#### GOAL
Put every line in the entries below, from the line containing "Image resolution: width=293" through the line containing "Open the 广告设置", both included, into a JSON list of strings with one string per line. Omit blank lines.

======

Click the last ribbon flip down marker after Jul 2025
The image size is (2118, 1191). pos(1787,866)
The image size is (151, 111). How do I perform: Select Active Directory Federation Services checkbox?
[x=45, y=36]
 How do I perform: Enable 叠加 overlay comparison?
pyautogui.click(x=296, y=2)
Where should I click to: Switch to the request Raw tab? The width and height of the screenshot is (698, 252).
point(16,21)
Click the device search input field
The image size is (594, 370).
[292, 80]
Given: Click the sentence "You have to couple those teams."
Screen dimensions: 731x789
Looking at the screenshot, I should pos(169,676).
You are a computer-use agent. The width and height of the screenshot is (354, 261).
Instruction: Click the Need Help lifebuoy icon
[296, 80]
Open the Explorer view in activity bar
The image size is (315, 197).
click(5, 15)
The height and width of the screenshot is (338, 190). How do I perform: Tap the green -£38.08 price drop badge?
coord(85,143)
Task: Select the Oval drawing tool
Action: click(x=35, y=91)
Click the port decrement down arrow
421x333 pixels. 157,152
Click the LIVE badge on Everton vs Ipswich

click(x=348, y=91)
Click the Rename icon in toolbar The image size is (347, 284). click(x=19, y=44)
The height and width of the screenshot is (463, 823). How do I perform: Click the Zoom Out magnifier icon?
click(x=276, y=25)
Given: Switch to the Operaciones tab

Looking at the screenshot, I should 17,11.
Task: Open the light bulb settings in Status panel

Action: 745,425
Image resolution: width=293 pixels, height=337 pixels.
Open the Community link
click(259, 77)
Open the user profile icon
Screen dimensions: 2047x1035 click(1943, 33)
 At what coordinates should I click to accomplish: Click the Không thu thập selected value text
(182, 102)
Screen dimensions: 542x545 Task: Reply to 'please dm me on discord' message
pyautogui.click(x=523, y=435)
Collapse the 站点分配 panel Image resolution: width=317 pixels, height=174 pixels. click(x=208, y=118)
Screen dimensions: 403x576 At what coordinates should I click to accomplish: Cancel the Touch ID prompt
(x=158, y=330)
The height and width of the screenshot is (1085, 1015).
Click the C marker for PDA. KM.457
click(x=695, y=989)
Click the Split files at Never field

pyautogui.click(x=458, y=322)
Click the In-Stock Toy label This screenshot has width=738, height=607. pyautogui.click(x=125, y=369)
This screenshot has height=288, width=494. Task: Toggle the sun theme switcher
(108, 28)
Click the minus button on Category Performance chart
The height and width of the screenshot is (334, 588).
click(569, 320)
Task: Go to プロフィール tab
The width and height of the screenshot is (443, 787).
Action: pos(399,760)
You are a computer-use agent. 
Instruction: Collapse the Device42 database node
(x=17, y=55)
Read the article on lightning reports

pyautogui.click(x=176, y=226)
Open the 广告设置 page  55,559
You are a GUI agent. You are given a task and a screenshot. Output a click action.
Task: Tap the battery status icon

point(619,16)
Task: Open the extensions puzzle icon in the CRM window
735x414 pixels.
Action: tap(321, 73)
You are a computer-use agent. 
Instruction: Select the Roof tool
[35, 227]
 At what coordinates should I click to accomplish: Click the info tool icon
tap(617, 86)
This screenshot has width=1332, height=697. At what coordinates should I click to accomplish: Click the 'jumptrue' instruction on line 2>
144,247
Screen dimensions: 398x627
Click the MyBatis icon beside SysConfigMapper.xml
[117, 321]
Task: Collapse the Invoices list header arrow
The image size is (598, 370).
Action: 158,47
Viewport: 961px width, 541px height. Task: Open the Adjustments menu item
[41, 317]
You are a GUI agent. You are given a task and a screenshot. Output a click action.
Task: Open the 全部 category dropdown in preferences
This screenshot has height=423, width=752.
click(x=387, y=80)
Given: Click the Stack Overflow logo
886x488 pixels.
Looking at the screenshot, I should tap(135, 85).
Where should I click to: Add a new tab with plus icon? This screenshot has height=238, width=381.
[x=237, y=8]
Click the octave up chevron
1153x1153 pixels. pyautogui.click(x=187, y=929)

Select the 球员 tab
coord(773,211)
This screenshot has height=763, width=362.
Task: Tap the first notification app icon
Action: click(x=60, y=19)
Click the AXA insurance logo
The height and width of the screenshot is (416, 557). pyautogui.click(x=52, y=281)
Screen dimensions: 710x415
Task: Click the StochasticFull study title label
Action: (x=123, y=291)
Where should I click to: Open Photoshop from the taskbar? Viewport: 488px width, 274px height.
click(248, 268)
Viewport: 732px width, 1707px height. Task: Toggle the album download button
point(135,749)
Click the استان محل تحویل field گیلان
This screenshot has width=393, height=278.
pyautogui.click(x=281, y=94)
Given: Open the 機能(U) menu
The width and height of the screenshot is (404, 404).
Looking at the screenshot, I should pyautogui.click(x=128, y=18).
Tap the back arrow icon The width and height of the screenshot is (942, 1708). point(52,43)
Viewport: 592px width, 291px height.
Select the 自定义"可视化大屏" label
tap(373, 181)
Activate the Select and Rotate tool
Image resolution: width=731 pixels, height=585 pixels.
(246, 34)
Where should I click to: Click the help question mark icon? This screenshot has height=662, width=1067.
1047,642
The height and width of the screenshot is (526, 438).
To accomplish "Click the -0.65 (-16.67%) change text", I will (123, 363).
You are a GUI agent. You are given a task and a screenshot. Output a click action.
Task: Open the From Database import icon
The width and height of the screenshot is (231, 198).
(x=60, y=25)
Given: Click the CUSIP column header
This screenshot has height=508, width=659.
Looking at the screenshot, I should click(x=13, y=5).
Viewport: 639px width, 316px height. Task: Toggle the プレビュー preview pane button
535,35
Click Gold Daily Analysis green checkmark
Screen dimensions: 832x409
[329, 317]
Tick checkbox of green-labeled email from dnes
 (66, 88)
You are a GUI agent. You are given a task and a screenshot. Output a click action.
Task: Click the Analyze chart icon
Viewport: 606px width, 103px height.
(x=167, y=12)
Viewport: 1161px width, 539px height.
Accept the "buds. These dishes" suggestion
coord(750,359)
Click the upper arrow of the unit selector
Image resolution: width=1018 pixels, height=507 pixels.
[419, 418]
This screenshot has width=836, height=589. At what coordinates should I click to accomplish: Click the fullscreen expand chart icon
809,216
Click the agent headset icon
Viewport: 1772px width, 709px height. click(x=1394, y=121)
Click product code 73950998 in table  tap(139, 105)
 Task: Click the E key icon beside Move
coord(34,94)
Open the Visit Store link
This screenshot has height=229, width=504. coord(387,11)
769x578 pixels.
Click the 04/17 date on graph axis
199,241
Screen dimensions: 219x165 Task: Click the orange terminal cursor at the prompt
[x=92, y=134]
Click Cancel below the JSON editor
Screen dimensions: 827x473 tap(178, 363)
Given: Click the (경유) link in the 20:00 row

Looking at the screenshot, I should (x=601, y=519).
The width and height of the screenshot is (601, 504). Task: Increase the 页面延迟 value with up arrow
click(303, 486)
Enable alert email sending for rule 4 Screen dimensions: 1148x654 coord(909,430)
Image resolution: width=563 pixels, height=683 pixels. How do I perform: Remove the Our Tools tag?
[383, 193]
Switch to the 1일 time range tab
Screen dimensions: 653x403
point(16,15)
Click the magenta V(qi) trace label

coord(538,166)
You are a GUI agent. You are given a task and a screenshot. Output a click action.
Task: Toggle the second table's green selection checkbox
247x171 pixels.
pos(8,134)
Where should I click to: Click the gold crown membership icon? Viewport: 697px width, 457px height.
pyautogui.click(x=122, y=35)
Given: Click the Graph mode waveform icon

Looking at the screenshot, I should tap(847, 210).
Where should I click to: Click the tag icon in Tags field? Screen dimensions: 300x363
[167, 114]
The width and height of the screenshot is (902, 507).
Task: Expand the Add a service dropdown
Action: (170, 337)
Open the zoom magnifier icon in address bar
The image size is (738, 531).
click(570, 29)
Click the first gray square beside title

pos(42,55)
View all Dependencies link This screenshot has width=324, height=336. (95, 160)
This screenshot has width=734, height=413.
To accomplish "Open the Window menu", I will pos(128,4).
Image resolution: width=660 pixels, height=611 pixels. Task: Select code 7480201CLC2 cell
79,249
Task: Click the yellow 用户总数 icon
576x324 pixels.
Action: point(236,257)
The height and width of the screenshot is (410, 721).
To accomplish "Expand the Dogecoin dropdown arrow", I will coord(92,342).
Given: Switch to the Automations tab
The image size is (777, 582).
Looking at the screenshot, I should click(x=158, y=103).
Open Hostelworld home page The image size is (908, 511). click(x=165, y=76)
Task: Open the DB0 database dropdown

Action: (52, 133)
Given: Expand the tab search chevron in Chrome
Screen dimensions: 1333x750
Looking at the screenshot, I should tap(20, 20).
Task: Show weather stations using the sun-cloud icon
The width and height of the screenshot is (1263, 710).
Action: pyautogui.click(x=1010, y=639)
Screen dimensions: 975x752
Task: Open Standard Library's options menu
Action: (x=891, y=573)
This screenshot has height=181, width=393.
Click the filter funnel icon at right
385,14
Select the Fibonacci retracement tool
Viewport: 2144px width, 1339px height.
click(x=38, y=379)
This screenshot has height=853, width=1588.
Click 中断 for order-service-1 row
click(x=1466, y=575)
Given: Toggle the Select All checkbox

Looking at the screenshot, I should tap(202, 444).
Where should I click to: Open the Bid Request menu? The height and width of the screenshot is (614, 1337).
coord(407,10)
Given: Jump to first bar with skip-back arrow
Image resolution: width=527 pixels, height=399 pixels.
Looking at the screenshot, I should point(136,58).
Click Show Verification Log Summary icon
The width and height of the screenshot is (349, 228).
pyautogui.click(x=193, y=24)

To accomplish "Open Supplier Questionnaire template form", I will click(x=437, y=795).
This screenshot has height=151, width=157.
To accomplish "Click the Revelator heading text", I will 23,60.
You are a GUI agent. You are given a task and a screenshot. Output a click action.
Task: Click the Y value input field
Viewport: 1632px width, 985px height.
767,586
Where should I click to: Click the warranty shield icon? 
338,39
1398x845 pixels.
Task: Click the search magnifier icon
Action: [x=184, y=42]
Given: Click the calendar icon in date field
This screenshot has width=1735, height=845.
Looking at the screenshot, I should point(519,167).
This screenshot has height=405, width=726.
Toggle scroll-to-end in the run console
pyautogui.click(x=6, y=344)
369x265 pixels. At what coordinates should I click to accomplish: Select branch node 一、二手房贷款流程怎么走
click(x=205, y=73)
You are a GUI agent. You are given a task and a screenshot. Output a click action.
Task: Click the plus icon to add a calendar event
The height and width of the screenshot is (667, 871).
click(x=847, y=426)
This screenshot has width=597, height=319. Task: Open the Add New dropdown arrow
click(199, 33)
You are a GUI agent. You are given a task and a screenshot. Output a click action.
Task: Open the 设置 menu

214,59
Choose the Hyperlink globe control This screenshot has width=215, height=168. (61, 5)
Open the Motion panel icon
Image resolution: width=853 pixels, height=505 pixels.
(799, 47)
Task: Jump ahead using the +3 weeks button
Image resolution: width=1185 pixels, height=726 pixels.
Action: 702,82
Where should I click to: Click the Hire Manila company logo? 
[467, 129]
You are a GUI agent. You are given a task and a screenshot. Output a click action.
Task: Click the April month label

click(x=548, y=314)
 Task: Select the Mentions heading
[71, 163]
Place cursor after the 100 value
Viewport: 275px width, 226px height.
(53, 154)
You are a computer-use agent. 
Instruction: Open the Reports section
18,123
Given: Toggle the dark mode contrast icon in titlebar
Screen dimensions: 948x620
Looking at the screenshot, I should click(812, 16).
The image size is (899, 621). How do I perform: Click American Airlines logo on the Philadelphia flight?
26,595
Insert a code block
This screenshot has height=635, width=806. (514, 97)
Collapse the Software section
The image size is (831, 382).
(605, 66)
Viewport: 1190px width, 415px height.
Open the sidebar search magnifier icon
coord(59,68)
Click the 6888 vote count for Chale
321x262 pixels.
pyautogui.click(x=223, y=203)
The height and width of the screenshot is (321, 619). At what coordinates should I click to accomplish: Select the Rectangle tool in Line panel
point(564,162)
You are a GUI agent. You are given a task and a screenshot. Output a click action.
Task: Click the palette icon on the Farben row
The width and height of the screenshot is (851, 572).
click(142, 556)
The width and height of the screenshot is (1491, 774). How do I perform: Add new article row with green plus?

======

#### EXERCISE ANSWER
[
  "Image resolution: width=293 pixels, height=337 pixels.",
  "Open the Community link",
  "click(259, 77)",
  "Open the user profile icon",
  "Screen dimensions: 2047x1035 click(1943, 33)",
  " At what coordinates should I click to accomplish: Click the Không thu thập selected value text",
  "(182, 102)",
  "Screen dimensions: 542x545 Task: Reply to 'please dm me on discord' message",
  "pyautogui.click(x=523, y=435)",
  "Collapse the 站点分配 panel Image resolution: width=317 pixels, height=174 pixels. click(x=208, y=118)",
  "Screen dimensions: 403x576 At what coordinates should I click to accomplish: Cancel the Touch ID prompt",
  "(x=158, y=330)",
  "The height and width of the screenshot is (1085, 1015).",
  "Click the C marker for PDA. KM.457",
  "click(x=695, y=989)",
  "Click the Split files at Never field",
  "pyautogui.click(x=458, y=322)",
  "Click the In-Stock Toy label This screenshot has width=738, height=607. pyautogui.click(x=125, y=369)",
  "This screenshot has height=288, width=494. Task: Toggle the sun theme switcher",
  "(108, 28)",
  "Click the minus button on Category Performance chart",
  "The height and width of the screenshot is (334, 588).",
  "click(569, 320)",
  "Task: Go to プロフィール tab",
  "The width and height of the screenshot is (443, 787).",
  "Action: pos(399,760)",
  "You are a computer-use agent. ",
  "Instruction: Collapse the Device42 database node",
  "(x=17, y=55)",
  "Read the article on lightning reports",
  "pyautogui.click(x=176, y=226)",
  "Open the 广告设置 page  55,559"
]